:: INPUT ::
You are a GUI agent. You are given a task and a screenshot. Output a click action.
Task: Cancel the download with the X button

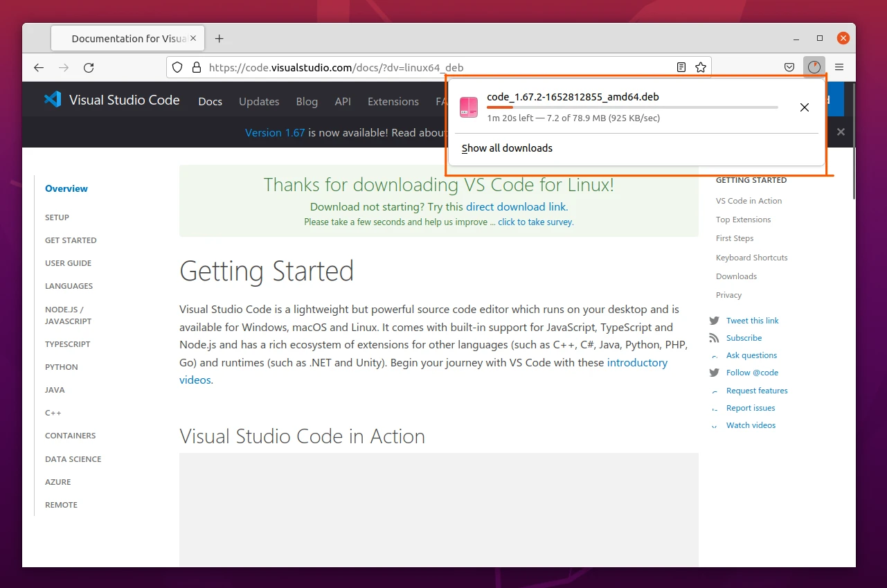coord(804,107)
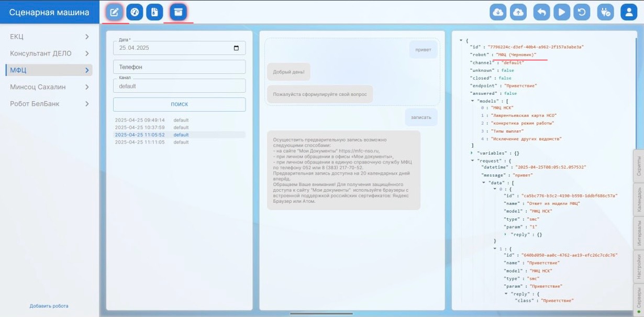644x317 pixels.
Task: Open the date picker calendar icon
Action: click(x=236, y=48)
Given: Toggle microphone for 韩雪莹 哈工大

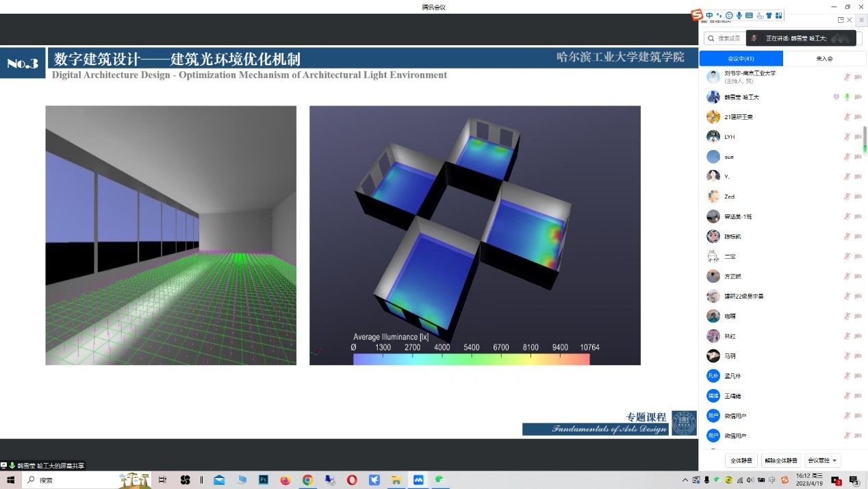Looking at the screenshot, I should click(847, 97).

:: REQUIRED ACTION ::
Would you please print out all the records above exactly, minus any pictures?

:: THE COMPLETED TASK ::
You are a GUI agent. You are given a task and a screenshot. Output a click action.
Task: Cancel the download with the X button

coord(804,107)
644x317 pixels.
Task: Open the date picker calendar icon
Action: click(x=236, y=48)
Given: Toggle microphone for 韩雪莹 哈工大

Looking at the screenshot, I should click(847, 97).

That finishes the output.